Re: Marriage, With Child, Sex and motherhood.
|From:||R A Brown <ray@...>|
|Date:||Sunday, May 7, 2006, 6:35|
Andreas Johansson wrote:
> Quoting R A Brown <ray@...>:
>>Michael Adams wrote:
>>>People forget that marriage for many centuries was a SECULAR
>>>thing, only during the middle ages with the rise of the Catholic
>>>church and its records keeping, did marriage become religious,
>>I hate to disillusion you, but Christians were having Christian marriage
>>long before the Middle Ages. Indeed, during the 'Dark Ages' that
>>followed the gradual break up of the western Roman Empire, there were
>>precious few civil authorities to regulate secular marriage - and that
>>was way before the Middle Ages.
> Depends a bit what you mean by "Christian marrige".
"The parties to a marriage covenant are a baptized man and woman, free
to contract marriage, who freely express their consent. 'To be free' means:
- not being under constraint;
- not impeded by any natural or ecclesiastical law"
[Catechism of the Catholic Church (CCC) 1625]
The latter impediments mean that the neither of the two parties are
already married and that they are not related in such a way that the
union would be incestuous.
> From what I've read, it was
> only in the 9th century that the idea became accepted in Gaul/Francia/France
> that a proper marriage needed to be conducted by a priest,
Gaul/Francia/France was not a political unit in the 9th century, nor in
the preceding centuries following the break-up of the western Empire, so
I doubt whether any generalizations are helpful. In any case, according
to Catholic theology, which is what Mr Walker specifically mentioned,
the ministers of the sacrament of matrimony are the two persons getting
"In the Latin Church, it is ordinarily understood that the spouses, as
ministers of Christ's grace, mutually confer upon each other the
sacrament of Matrimony by expressing their consent before the Church."
Later in the catechism it is made clear that _ordinarily_ a priest or
deacon should assist at the marriage both as witness to the giving of
consent and to bestow the blessings of the Church. In exceptional
circumstances, the witness of the local Christian community must
suffice. I guess in the troubled period following the break-up of the
western Empire, it took time for things to settle, but ......
> and I imagine
> similar things hold for at least the rest of western Europe, but this, of
> course, doesn't mean that previous generations of Christians did not think
> marriage an institution with religious significance.
Indeed not. As Saint Paul wrote:
"For this reason, a man must leave his father and mother and be joined
to his wife, and the two will become one body. This mystery has many
implications; but I am saying it applies to Christ and the Church. To
sum up; you too, each one of you, must love his wife as he loves
himself; and let every wife respect her husband."
[Ephesians, 5:31 - 33]
That, methinks, predates the Middle Ages by quite a few centuries :)
The idea that marriage only became religious due to the Catholic Church
in the Middle Ages is IMO a wee bit ridiculous.

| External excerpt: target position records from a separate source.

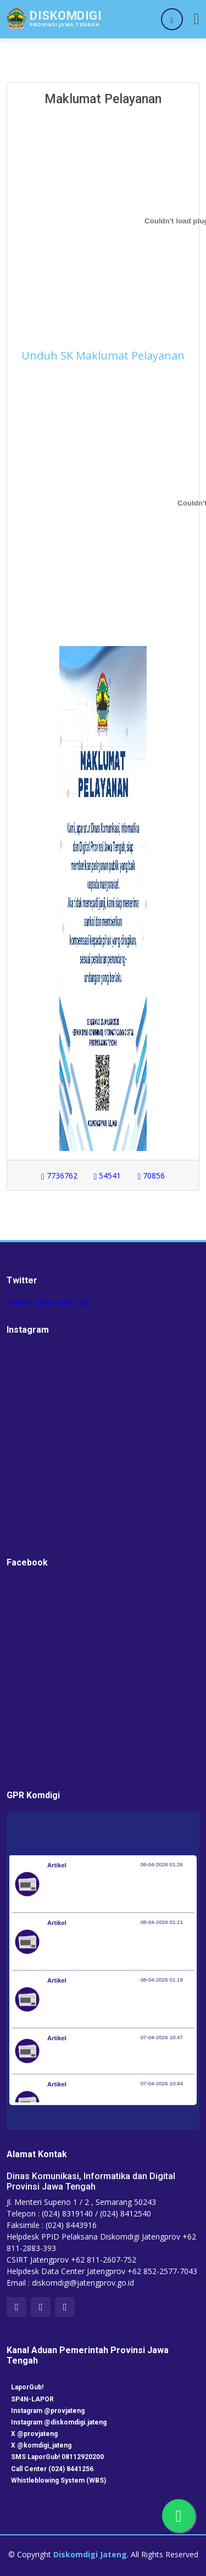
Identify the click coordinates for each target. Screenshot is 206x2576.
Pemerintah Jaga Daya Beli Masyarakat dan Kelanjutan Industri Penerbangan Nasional (114, 1889)
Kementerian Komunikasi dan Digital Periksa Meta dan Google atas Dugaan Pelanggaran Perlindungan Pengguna (113, 1947)
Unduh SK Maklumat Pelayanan (103, 355)
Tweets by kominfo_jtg (47, 1302)
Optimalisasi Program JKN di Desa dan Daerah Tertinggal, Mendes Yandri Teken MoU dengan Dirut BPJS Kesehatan (116, 2005)
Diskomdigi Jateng (90, 2554)
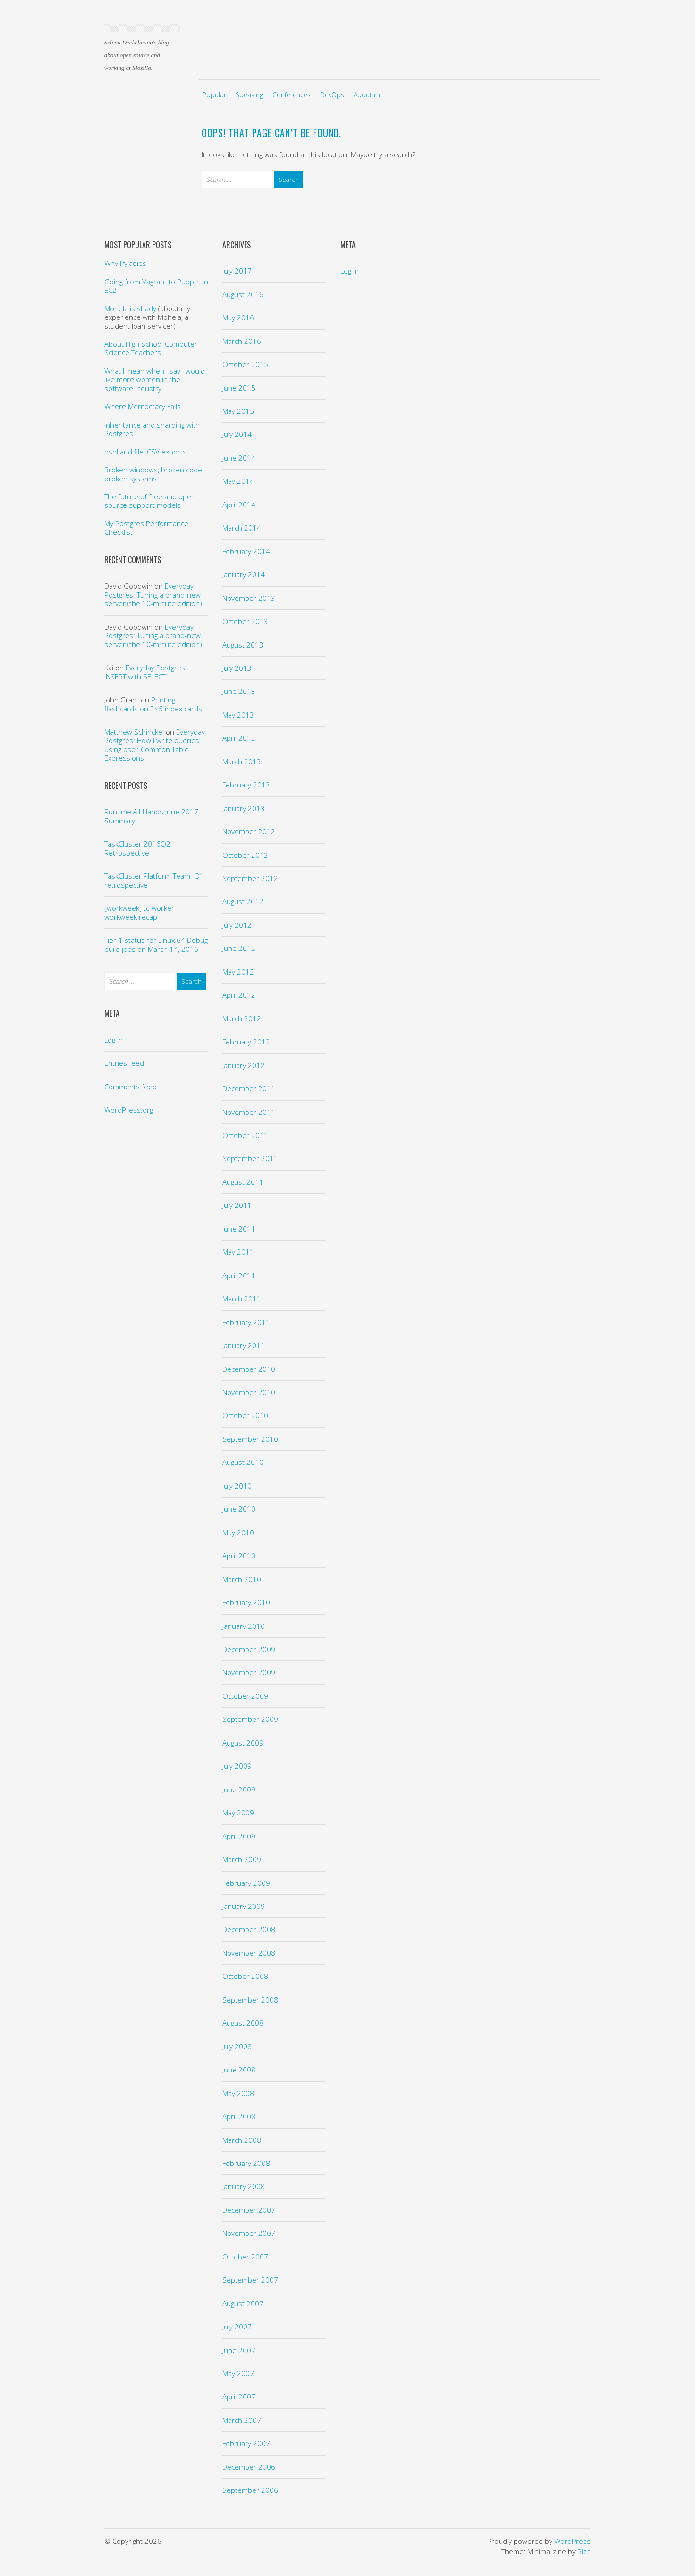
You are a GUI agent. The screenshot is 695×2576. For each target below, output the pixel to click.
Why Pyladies (125, 263)
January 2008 (243, 2186)
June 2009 (238, 1789)
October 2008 (245, 1976)
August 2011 (242, 1182)
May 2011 (238, 1252)
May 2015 (238, 411)
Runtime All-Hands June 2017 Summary (151, 816)
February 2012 (246, 1041)
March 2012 (241, 1018)
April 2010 (238, 1555)
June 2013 (238, 691)
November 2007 (248, 2233)
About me (369, 94)
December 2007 (248, 2210)
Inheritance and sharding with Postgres (152, 429)
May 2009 (238, 1812)
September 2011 (250, 1158)
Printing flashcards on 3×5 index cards (153, 704)
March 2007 (241, 2420)
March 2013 (241, 761)
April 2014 (238, 504)
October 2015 (245, 364)
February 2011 (246, 1322)
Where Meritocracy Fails (142, 406)
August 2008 (242, 2023)
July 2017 (237, 270)
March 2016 (241, 341)
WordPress (572, 2541)
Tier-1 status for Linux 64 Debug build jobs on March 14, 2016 (156, 944)
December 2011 (248, 1088)
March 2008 (241, 2140)
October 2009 (245, 1696)
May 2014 (238, 481)
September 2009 (250, 1719)
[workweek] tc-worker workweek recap (139, 912)
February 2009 (246, 1883)
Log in (113, 1039)
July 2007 (237, 2326)
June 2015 (238, 388)
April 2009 (238, 1836)
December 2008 (248, 1929)
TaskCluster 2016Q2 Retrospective (137, 848)
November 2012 (248, 831)
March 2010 (241, 1579)
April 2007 (238, 2396)
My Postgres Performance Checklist (146, 528)
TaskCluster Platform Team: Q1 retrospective (154, 880)
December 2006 (248, 2467)
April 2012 (238, 995)
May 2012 (238, 971)
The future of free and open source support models (149, 501)
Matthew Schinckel (134, 731)
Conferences (291, 94)
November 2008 (248, 1953)
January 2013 (243, 808)
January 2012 (243, 1065)
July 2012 (237, 925)
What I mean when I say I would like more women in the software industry (154, 379)
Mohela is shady (130, 308)
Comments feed (130, 1086)
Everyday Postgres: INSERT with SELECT (145, 672)
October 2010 (245, 1415)
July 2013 (237, 668)
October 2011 (245, 1135)
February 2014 (246, 551)
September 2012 (250, 878)
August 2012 (242, 901)
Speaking (249, 94)
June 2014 (238, 457)
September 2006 (250, 2490)
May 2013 (238, 714)
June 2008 (238, 2069)
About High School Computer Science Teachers (150, 348)
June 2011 (238, 1228)
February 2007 (246, 2443)
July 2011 (237, 1205)
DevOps (332, 94)
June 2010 (238, 1509)
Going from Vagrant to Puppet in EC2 (156, 286)
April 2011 (238, 1275)
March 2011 (241, 1298)
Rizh (584, 2551)
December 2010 (248, 1369)
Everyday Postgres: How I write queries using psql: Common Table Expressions (154, 744)
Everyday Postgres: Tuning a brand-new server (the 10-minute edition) (153, 594)
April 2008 (238, 2116)
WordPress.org (128, 1109)
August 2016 (242, 294)
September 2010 (250, 1439)
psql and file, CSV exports (145, 451)
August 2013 (242, 645)
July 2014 (237, 434)
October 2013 (245, 621)
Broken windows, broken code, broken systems (153, 474)
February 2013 (246, 784)
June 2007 (238, 2350)
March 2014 (241, 527)
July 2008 (237, 2046)
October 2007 (245, 2256)
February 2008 (246, 2163)
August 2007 (242, 2303)
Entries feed (124, 1063)
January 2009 (243, 1906)
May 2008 (238, 2093)
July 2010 (237, 1485)
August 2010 (242, 1462)
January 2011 (243, 1345)
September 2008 (250, 1999)
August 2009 (242, 1742)
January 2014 (243, 574)
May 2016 (238, 317)
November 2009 (248, 1672)
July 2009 (237, 1766)
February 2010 (246, 1602)
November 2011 (248, 1112)
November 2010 (248, 1392)
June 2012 (238, 948)
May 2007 (238, 2373)
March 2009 (241, 1859)
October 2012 (245, 855)
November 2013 (248, 598)
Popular (214, 94)
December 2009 (248, 1649)
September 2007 (250, 2280)
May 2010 (238, 1532)
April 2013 (238, 738)
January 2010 (243, 1626)
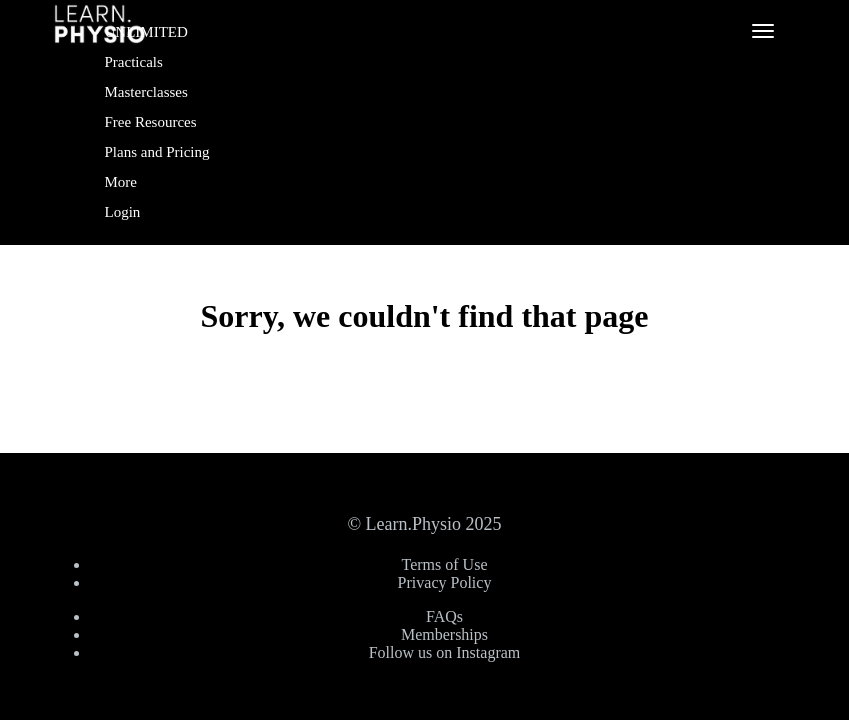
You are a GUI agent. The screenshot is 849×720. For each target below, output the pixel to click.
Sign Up (139, 267)
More (123, 182)
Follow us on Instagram (445, 652)
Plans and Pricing (157, 152)
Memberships (444, 634)
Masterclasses (146, 92)
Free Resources (151, 122)
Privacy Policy (445, 582)
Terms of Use (445, 564)
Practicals (134, 62)
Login (123, 212)
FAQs (444, 616)
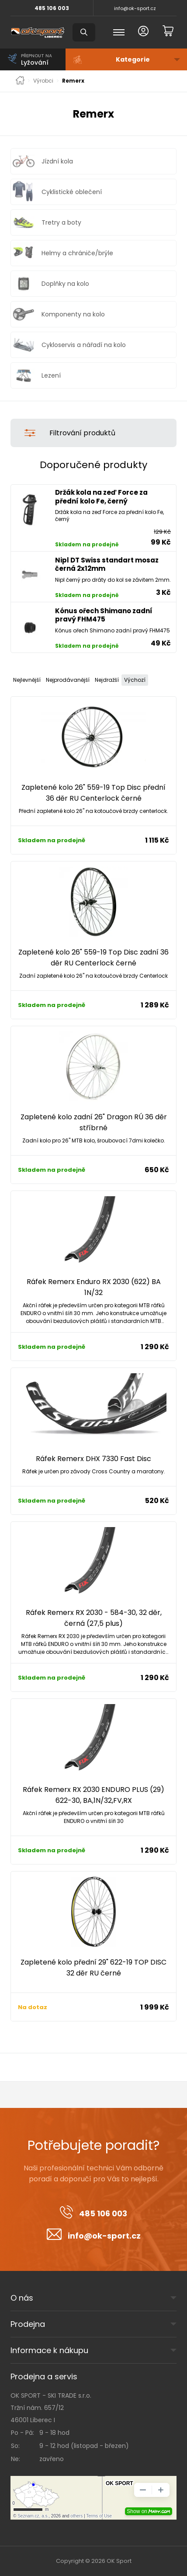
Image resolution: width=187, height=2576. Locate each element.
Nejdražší (107, 680)
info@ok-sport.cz (135, 8)
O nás (21, 2297)
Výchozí (134, 680)
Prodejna (27, 2324)
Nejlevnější (27, 680)
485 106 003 (52, 8)
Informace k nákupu (49, 2350)
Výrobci (43, 81)
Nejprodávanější (68, 680)
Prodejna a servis (43, 2376)
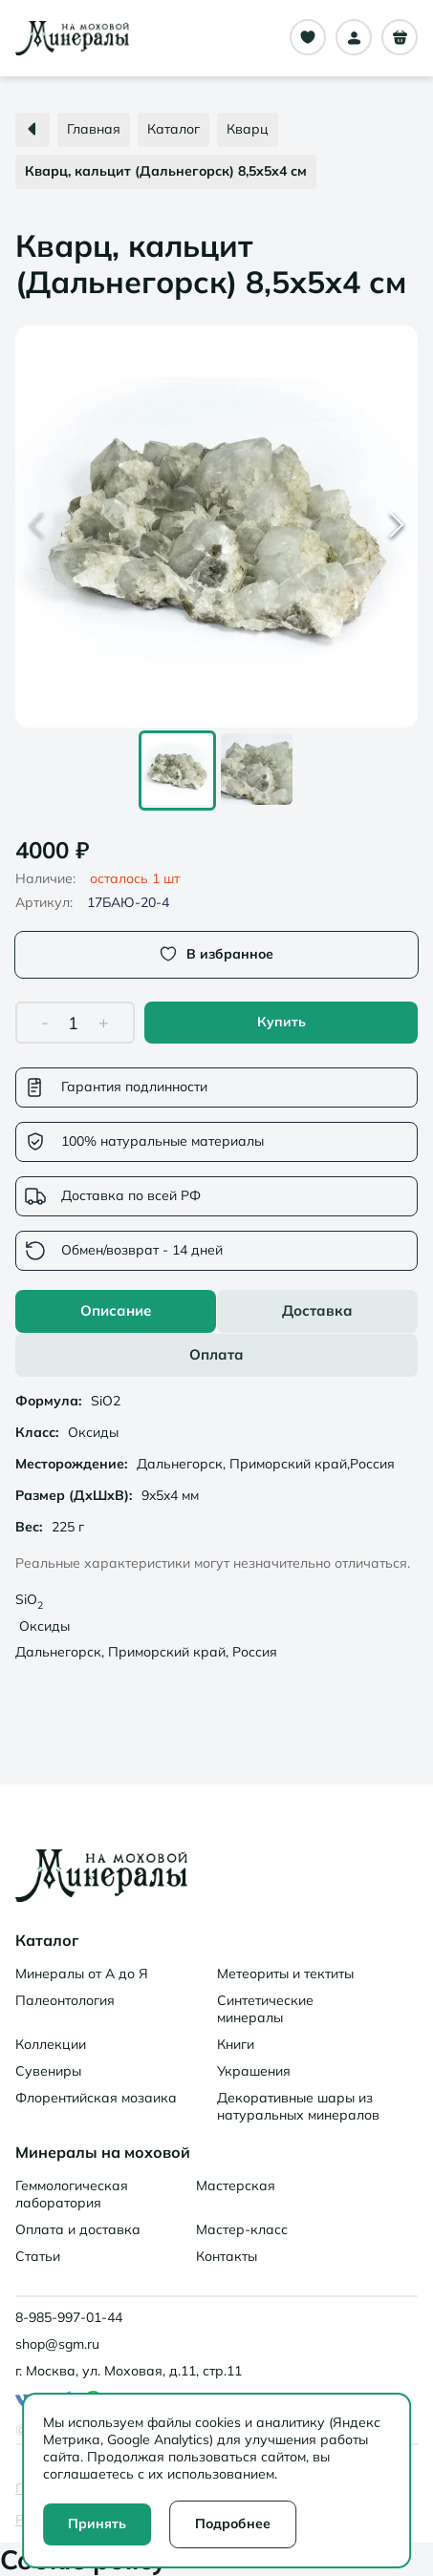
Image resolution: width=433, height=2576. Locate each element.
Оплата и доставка (78, 2229)
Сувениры (48, 2071)
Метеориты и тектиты (285, 1973)
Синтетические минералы (265, 2009)
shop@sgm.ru (57, 2344)
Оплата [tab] (216, 1354)
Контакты (226, 2256)
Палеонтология (65, 2000)
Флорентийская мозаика (96, 2097)
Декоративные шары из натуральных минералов (298, 2106)
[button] (216, 527)
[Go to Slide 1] (177, 770)
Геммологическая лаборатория (71, 2194)
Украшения (254, 2071)
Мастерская (235, 2185)
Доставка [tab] (317, 1310)
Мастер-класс (242, 2229)
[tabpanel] (216, 1529)
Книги (235, 2044)
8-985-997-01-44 (68, 2317)
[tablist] (216, 1333)
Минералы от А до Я (81, 1973)
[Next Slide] (397, 526)
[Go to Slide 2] (256, 770)
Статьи (37, 2256)
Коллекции (50, 2044)
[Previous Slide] (36, 526)
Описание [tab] (115, 1310)
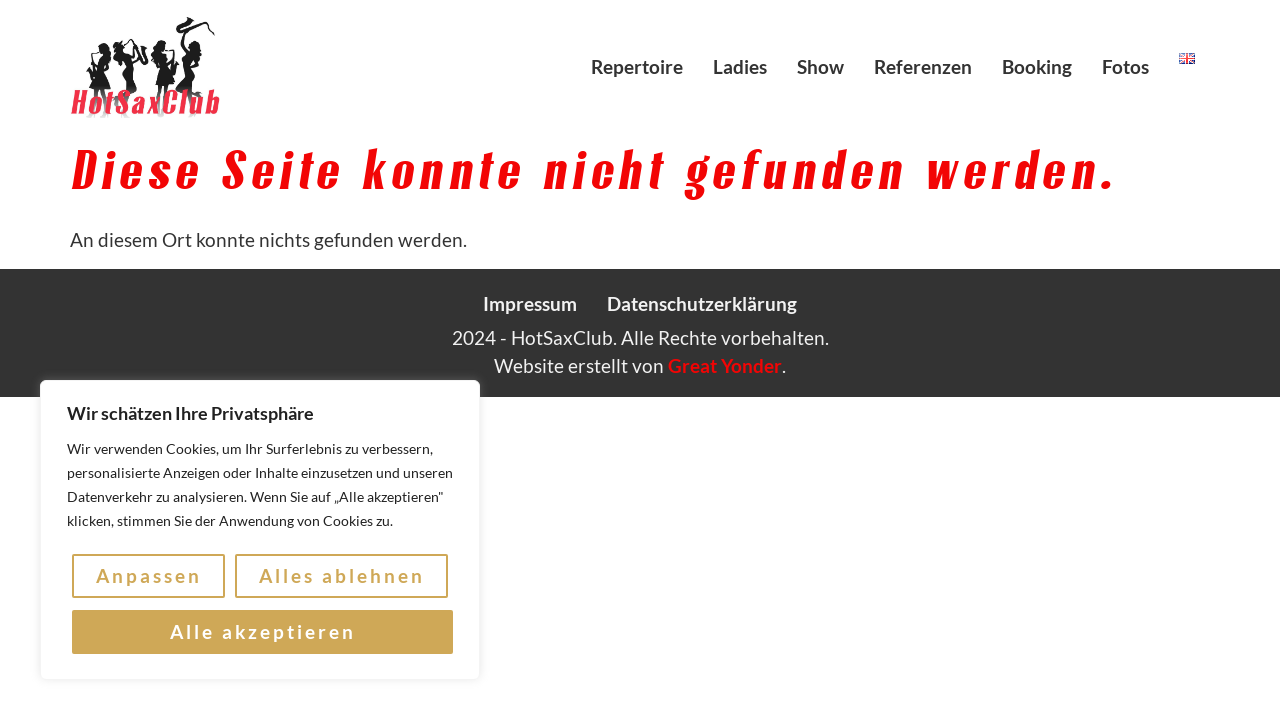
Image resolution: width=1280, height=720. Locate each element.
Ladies (740, 66)
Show (820, 66)
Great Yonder (725, 365)
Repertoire (637, 66)
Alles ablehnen (342, 577)
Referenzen (923, 66)
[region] (260, 531)
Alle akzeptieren (263, 631)
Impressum (530, 303)
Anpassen (149, 577)
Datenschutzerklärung (702, 303)
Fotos (1125, 66)
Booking (1037, 66)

It would surely imply
that Jews, for example, got the idea of celebrating marriage in a
synagogue from Medieval Catholics!!! But I have a suspicion that
marriages were being celebrated in synagogues way before Christianity
My understanding is that throughout history & before, where society is
religious, marriage has some sort of religious significance; where
society is largely secular, marriage is also largely secular. I know
that's terribly simplistic, and maybe senility is setting in ;)
While some of this may be relevant to creators of concultures,
especially 'alternative history' concultures, I guess, I really do not
see the relevance of this to conlanging.